Я даже не хотела рассматривать этот вариант.
Учительница литературы, узнав об этом разговоре, при всем классе сказала:
- Какой Ленинград? Какая академия? После сельской школы даже и не мечтай – не поступишь.
И я решила:
- Поступлю.
Легко принять решение, а как осуществить. Никого из знакомых и родных в Ленинграде. Некому из родных поехать со мной и помочь. Экзамены сданы на «отлично», аттестат зрелости в кармане. Что дальше?
Наверно, ангел-хранитель сильный у «странной» девочки из глухой деревушки. В конце июня приехала моя подружка, которая работала в Ленинграде на ткацкой фабрике и жила под Ленинградом во Всеволожске. Когда она узнала о моей мечте, то сказала:
- Поедешь со мной. Поступишь на подготовительные курсы, получишь общежитие, а первое время поживешь у меня.
Все – отступать некуда. Пришла к отцу (мама в это время находилась в больнице):
- Папа, дай денег, через два дня еду в Ленинград, буду поступать учиться в академию.
И поехала…
До ближайшей железнодорожной станции от моей деревни – сто километров. Путь вроде бы недальний, но по времени растянулся на целый день. Сначала ранним утром в кабине любимого трактора-«Беларуся» до колхозного центра по ухабистой дороге протяженностью в десять километров и почти в час по времени. Затем на рейсовом маленьком автобусике по не менее ухабистой дороге сорок километров до районного центра. На это ушло с остановками в нескольких населенных пунктах почти три часа. Затем ожидание автобуса и еще пятьдесят километров по более-менее ровной грунтовой дороге до железнодорожной станции. Утомительно? Да нисколько! Все в порядке вещей. Затем полтора суток на поезде – и вот он Ленинград! Город, который вошел в мою душу сразу же и остался самым любимым городом на всю жизнь. Поразил ли город? Не знаю. Да и не впервые мне пришлось быть в городе. Удивительно, но городская суета нисколько не смущала и не мешала мне. Как-то мгновенно уловила особенности «городского» говора и почти исчезло характерное для вологодских деревень ярко выраженное «оканье». Так что через два дня сестра моей подруги с удивлением сказала:
- Даже не похоже, что ты только что приехала из деревни.
Первую ночь провела у Любы за городом, спали на одной кровати, так как вместе с ней в небольшой комнатке жили еще три девушки.
На следующий день рано утром Люба поехала на работу в город, а я поехала искать свою лесотехническую академию, зная адрес и то, что проехать можно на трамвае номер двадцать три. Люба сказала:
- Где-то трамвай, на котором мы сейчас поедем от вокзала до моей фабрики, пересекается с нужным тебе номером трамвая.

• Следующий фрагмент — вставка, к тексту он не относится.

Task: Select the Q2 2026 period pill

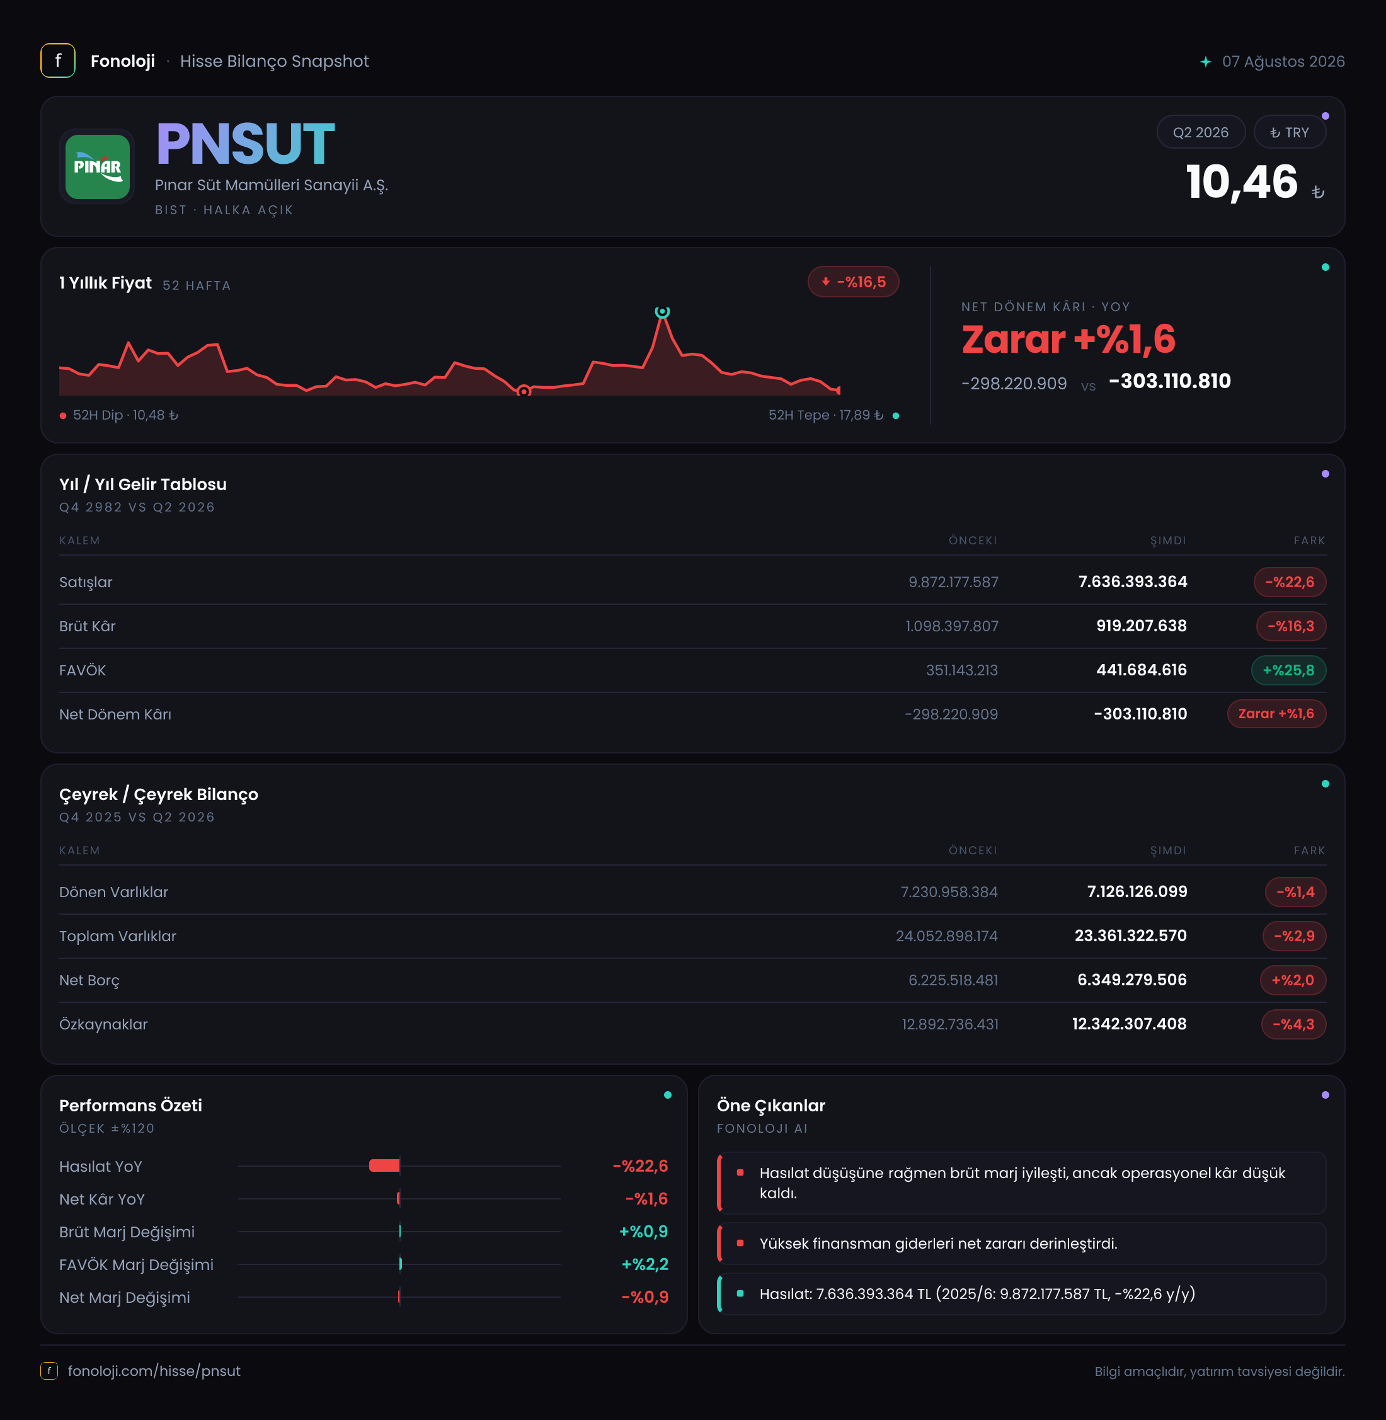Action: tap(1200, 132)
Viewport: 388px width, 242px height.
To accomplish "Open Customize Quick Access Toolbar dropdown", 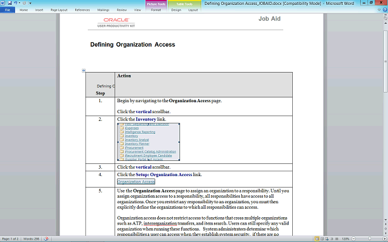I will [x=30, y=3].
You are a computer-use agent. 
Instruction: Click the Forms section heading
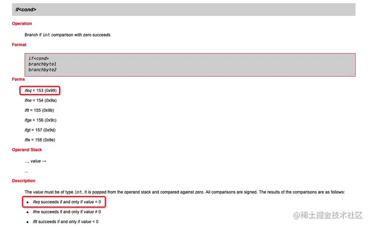tap(19, 79)
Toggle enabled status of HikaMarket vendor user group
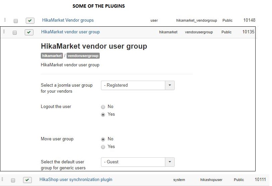The image size is (272, 186). (x=29, y=32)
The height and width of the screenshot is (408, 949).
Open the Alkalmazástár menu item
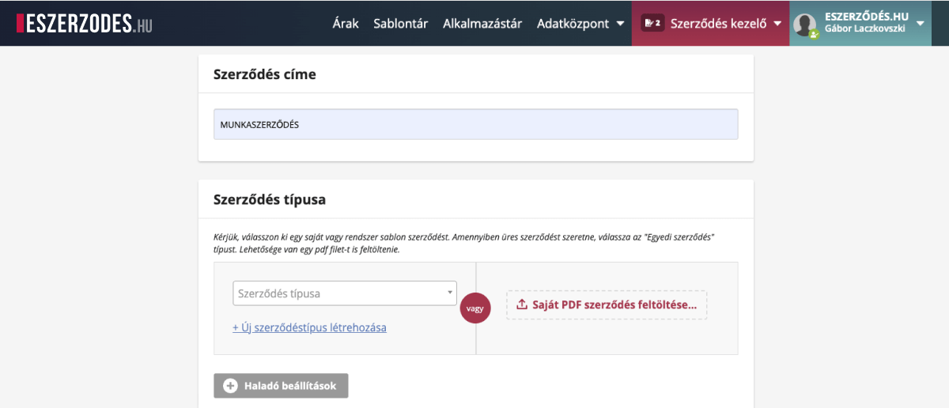[482, 24]
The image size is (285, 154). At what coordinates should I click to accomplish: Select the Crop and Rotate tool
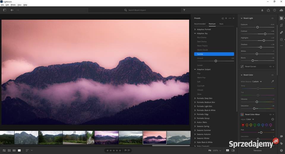(281, 25)
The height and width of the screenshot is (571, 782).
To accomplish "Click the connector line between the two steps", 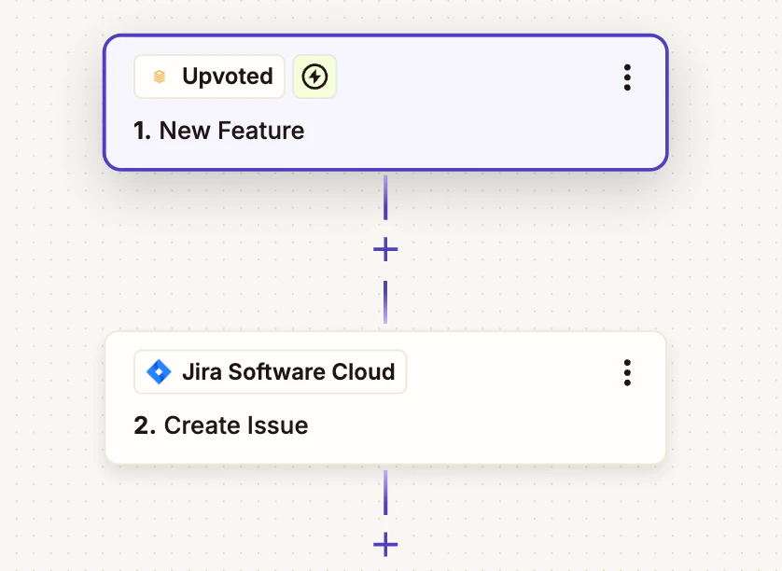I will click(384, 196).
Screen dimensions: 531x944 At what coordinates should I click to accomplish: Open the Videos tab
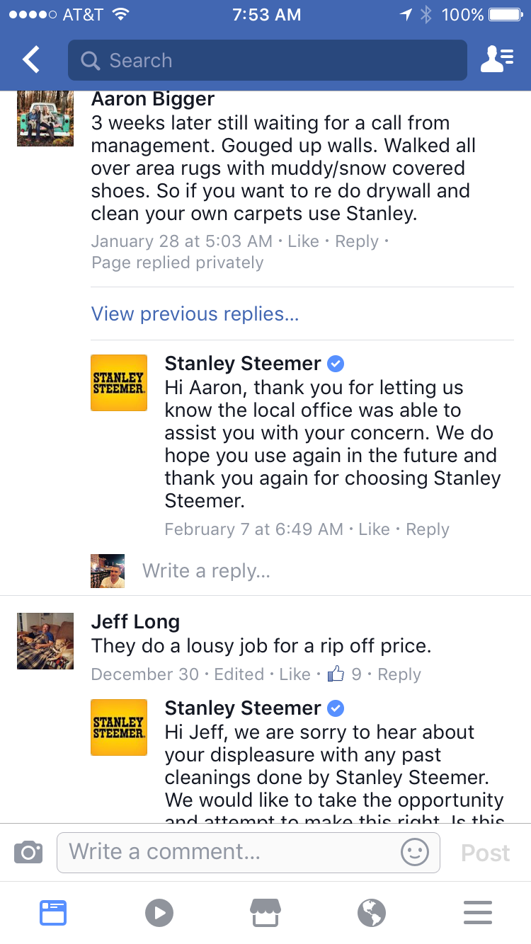[159, 912]

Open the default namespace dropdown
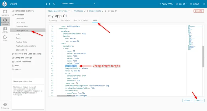[x=195, y=4]
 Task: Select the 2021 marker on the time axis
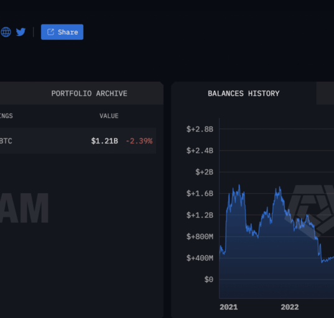pyautogui.click(x=228, y=307)
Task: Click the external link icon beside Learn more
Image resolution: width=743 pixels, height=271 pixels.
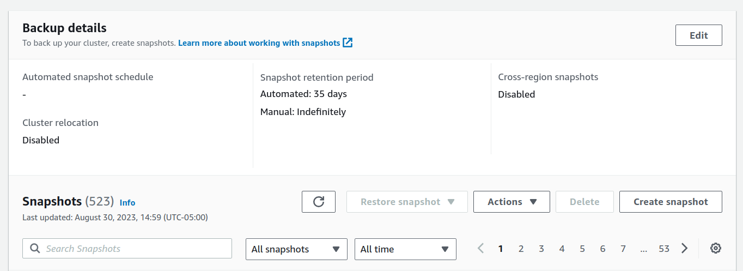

И все. Люба вышла, а я поехала, всматриваясь в номера встречных трамваев. И действительно увидела нужный мне номер, вышла на следующей остановке. В какую сторону ехать, я, конечно же, не знала, но спросить у людей на остановке было просто невозможно, так как язык не слушался и ноги деревенели. Я просто села в трамвай и поехала, надеясь, что объявят нужную мне улицу. Доехала до кольца и поехала обратно. Через полтора часа доехала до второго кольца и опять поехала назад, но нужного названия так и не услышала. Когда поняла, что могу до бесконечности ездить по кругу, подошла-таки к кондуктору и закостеневшим языком спросила:
- Скажите, а где мне выходить, мне нужен Институтский переулок?
Кондукторша сначала задумалась, а потом воскликнула:
- Да вот же, сейчас тебе выходить нужно. Пройдешь через парк – там и будет твой переулок.
Вот так, и катайся по кругу, когда нужный переулок вообще в стороне от маршрута.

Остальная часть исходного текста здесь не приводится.